Objective —
Starting at the line that contains "Given: Uncheck checkbox for 006 所有制、分配制度与社会保障" and ending with the last line of the records, rewrite those lines as a numbered list, skipping blank lines and omitting the pictures.

"""

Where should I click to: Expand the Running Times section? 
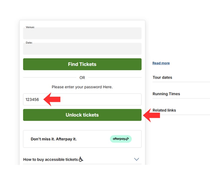[x=166, y=94]
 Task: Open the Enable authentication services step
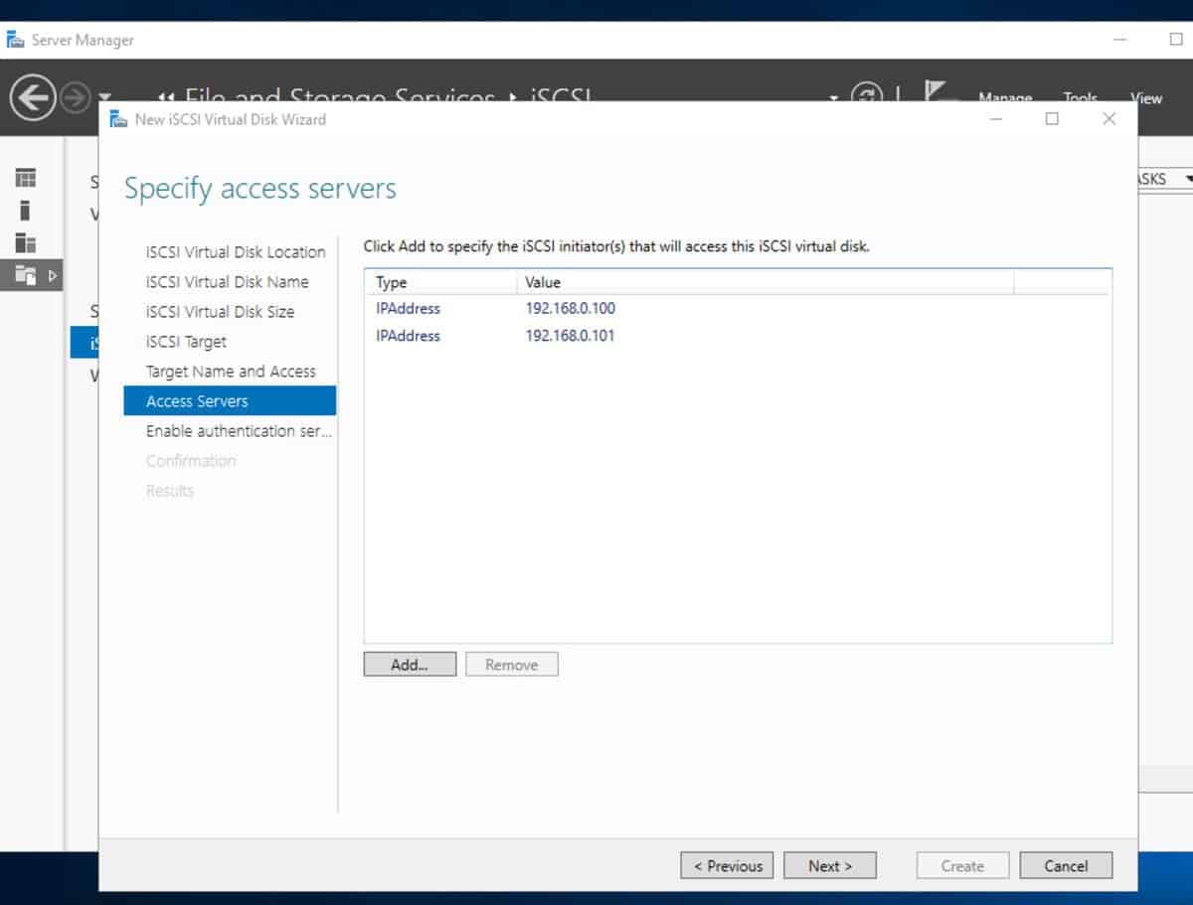coord(236,431)
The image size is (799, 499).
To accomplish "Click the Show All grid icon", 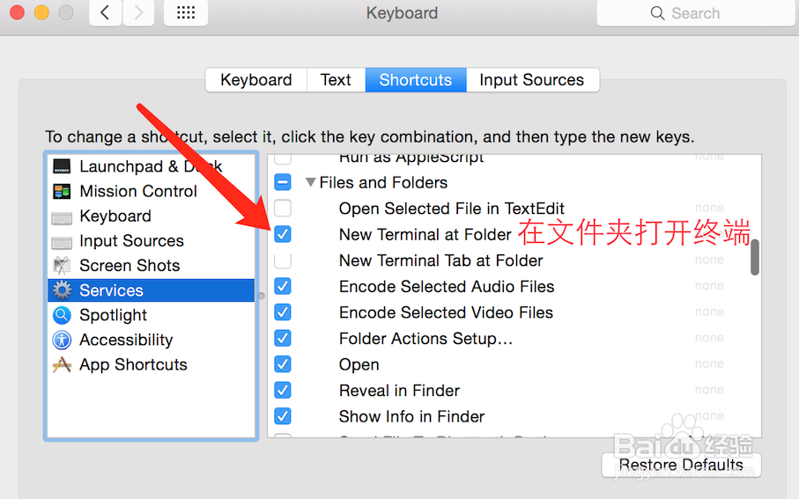I will [186, 13].
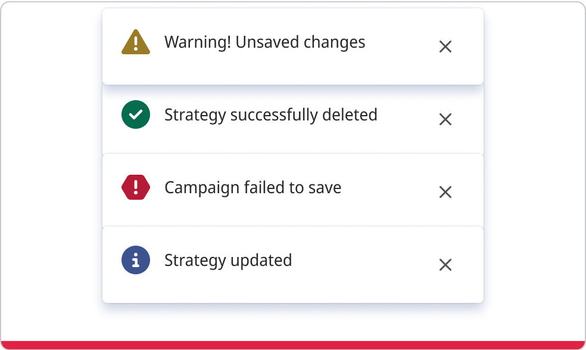This screenshot has width=586, height=350.
Task: Click the word 'deleted' in the success toast
Action: pyautogui.click(x=350, y=114)
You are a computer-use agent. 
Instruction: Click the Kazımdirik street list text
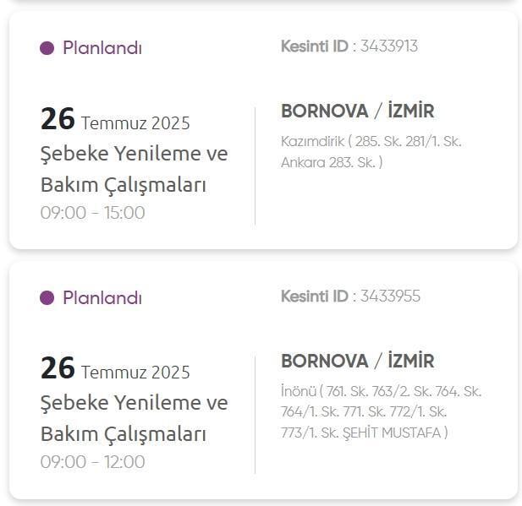point(371,152)
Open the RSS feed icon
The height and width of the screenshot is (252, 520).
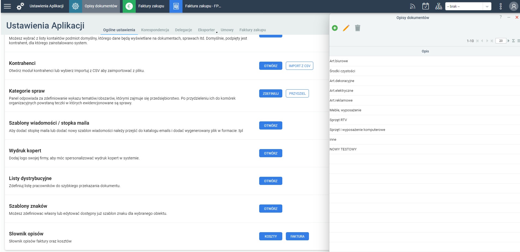pos(413,6)
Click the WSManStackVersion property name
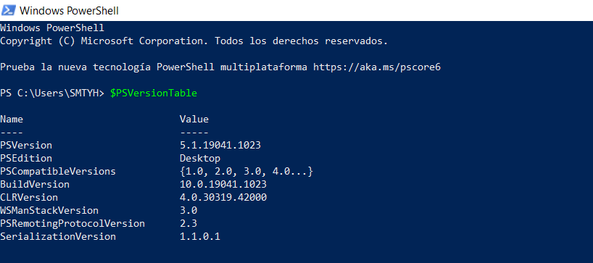 (x=49, y=211)
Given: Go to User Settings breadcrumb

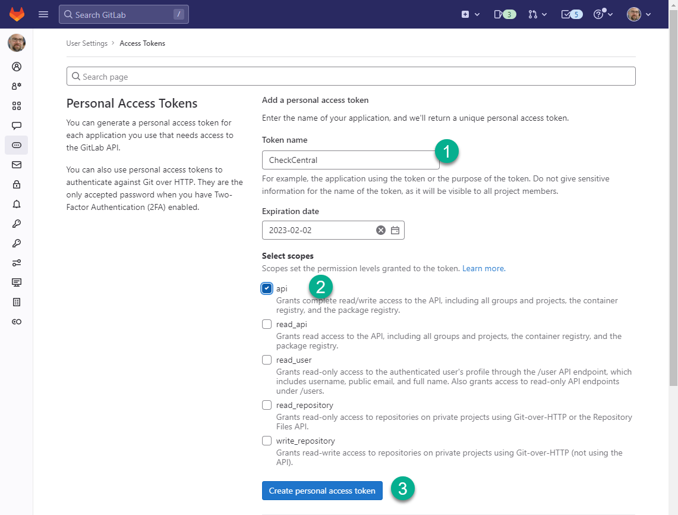Looking at the screenshot, I should coord(87,43).
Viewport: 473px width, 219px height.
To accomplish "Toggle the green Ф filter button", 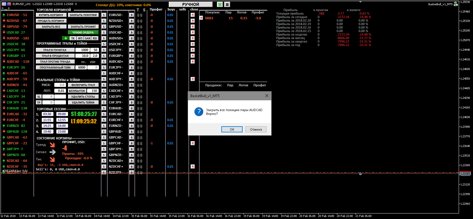I will 65,38.
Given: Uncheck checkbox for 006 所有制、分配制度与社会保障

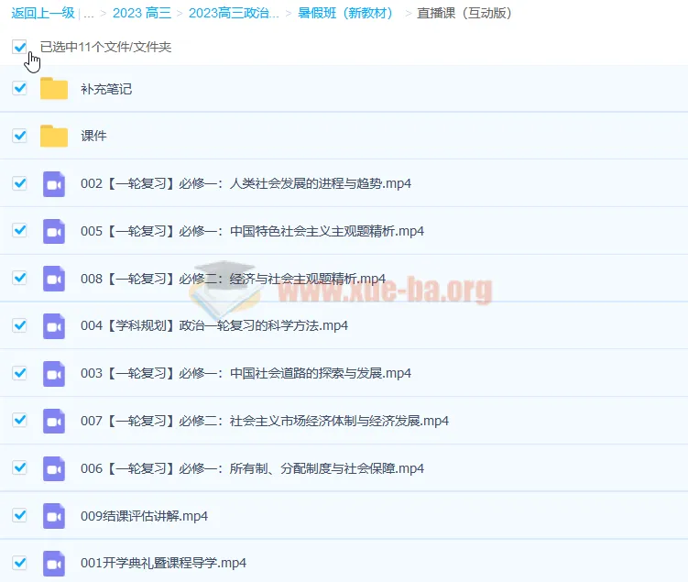Looking at the screenshot, I should (x=19, y=467).
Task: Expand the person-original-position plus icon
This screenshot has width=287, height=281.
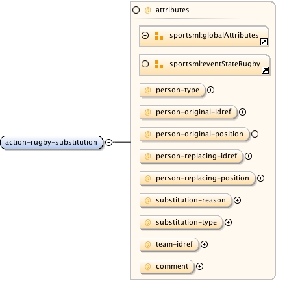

"""

The output —
1. Given: Uncheck checkbox for 006 所有制、分配制度与社会保障
2. Looking at the screenshot, I should (x=19, y=467).
3. Task: Expand the person-original-position plus icon
4. This screenshot has width=287, height=281.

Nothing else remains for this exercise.